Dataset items

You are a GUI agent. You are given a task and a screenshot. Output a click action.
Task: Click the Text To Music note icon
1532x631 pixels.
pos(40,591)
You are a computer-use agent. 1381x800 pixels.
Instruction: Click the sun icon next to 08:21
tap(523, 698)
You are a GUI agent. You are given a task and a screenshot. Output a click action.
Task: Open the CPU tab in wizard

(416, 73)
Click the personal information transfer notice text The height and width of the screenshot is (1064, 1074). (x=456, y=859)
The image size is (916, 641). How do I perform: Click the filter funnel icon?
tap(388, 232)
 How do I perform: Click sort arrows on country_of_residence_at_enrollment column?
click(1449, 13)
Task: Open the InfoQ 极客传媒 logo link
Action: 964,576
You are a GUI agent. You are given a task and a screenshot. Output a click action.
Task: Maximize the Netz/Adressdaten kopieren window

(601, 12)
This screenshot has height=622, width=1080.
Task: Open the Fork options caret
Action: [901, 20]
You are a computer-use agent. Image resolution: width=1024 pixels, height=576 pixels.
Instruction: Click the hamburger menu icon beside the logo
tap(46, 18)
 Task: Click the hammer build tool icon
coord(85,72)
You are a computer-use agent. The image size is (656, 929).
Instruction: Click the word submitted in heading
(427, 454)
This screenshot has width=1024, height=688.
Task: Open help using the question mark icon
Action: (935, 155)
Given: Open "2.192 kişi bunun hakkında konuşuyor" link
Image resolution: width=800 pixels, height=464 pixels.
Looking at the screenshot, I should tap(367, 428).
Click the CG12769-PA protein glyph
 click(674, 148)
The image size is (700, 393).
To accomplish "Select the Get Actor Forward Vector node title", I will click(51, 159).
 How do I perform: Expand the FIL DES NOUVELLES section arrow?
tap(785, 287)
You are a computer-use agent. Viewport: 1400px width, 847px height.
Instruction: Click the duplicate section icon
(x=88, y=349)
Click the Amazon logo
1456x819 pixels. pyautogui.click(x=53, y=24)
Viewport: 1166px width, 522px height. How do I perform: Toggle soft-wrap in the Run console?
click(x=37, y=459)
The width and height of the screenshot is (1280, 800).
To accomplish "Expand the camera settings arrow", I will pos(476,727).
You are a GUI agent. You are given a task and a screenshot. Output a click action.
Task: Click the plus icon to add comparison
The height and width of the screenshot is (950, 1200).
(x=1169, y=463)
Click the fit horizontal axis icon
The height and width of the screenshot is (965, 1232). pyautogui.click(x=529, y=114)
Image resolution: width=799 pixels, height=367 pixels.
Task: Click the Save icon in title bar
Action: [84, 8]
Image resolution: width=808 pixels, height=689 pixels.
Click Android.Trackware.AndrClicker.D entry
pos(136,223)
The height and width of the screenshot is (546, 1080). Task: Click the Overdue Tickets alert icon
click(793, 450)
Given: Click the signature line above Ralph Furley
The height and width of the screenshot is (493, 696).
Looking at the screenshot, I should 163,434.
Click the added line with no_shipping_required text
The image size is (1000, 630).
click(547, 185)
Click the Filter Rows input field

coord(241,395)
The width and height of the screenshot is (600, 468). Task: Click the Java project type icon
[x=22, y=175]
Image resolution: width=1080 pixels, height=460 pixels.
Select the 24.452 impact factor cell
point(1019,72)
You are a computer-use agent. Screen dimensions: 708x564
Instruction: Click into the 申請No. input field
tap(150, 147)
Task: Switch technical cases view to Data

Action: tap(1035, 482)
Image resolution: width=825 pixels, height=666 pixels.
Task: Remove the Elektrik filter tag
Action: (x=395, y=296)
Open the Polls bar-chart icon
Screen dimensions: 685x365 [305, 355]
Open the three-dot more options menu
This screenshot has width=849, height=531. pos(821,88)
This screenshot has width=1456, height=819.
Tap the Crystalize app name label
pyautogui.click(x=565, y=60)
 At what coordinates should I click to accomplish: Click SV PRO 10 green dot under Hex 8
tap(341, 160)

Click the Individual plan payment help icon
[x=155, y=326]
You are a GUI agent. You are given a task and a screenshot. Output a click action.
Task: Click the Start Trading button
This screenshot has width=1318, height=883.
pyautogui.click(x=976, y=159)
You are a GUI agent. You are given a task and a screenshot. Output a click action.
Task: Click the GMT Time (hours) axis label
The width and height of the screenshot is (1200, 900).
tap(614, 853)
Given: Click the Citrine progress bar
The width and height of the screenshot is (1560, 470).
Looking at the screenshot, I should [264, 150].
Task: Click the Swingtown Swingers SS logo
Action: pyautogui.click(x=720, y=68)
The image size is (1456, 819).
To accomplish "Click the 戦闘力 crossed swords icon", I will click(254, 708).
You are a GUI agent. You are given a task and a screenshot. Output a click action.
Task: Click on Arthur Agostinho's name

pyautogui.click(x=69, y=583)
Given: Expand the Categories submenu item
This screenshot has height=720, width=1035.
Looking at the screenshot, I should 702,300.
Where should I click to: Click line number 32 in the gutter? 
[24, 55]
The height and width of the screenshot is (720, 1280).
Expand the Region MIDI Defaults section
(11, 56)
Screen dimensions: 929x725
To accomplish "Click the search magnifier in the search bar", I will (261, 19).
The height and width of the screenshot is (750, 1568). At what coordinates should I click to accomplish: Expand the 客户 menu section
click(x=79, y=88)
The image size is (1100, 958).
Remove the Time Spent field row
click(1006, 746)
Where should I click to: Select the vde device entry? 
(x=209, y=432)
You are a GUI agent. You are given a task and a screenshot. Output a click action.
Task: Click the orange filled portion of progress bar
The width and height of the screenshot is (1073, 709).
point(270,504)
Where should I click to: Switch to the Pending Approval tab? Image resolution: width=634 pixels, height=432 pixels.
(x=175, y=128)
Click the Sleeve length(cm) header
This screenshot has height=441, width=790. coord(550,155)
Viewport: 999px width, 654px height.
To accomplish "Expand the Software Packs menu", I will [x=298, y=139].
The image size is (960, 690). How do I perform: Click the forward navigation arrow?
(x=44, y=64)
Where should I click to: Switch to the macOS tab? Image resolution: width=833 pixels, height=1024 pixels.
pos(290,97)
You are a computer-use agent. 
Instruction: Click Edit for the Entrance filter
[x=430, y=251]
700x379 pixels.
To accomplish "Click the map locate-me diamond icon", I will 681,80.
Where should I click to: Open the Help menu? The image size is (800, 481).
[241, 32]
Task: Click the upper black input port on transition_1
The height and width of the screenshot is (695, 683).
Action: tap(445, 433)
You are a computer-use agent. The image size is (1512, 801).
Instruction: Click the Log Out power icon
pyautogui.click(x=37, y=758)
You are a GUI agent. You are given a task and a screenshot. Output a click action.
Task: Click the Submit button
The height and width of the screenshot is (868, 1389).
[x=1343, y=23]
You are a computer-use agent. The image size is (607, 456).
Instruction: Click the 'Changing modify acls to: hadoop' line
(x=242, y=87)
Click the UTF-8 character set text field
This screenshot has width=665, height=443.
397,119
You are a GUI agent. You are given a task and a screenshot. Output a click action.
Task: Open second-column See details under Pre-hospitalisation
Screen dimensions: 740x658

Work item: Output exactly what runs from the line with "The width and height of the screenshot is (1073, 709)." to the final line above, both lines included, and nothing else.

Answer below:
The width and height of the screenshot is (1073, 709).
point(270,504)
Where should I click to: Switch to the Pending Approval tab? Image resolution: width=634 pixels, height=432 pixels.
(x=175, y=128)
Click the Sleeve length(cm) header
This screenshot has height=441, width=790. coord(550,155)
Viewport: 999px width, 654px height.
To accomplish "Expand the Software Packs menu", I will [x=298, y=139].
The image size is (960, 690). How do I perform: Click the forward navigation arrow?
(x=44, y=64)
Where should I click to: Switch to the macOS tab? Image resolution: width=833 pixels, height=1024 pixels.
pos(290,97)
You are a computer-use agent. 
Instruction: Click Edit for the Entrance filter
[x=430, y=251]
700x379 pixels.
To accomplish "Click the map locate-me diamond icon", I will 681,80.
Where should I click to: Open the Help menu? The image size is (800, 481).
[241, 32]
Task: Click the upper black input port on transition_1
The height and width of the screenshot is (695, 683).
Action: tap(445, 433)
You are a computer-use agent. The image size is (1512, 801).
Instruction: Click the Log Out power icon
pyautogui.click(x=37, y=758)
You are a GUI agent. You are given a task and a screenshot. Output a click action.
Task: Click the Submit button
The height and width of the screenshot is (868, 1389).
[x=1343, y=23]
You are a computer-use agent. The image size is (607, 456).
Instruction: Click the 'Changing modify acls to: hadoop' line
(x=242, y=87)
Click the UTF-8 character set text field
This screenshot has width=665, height=443.
397,119
You are a GUI agent. You are given a task and a screenshot. Output a click action.
Task: Open second-column See details under Pre-hospitalisation
Screen dimensions: 740x658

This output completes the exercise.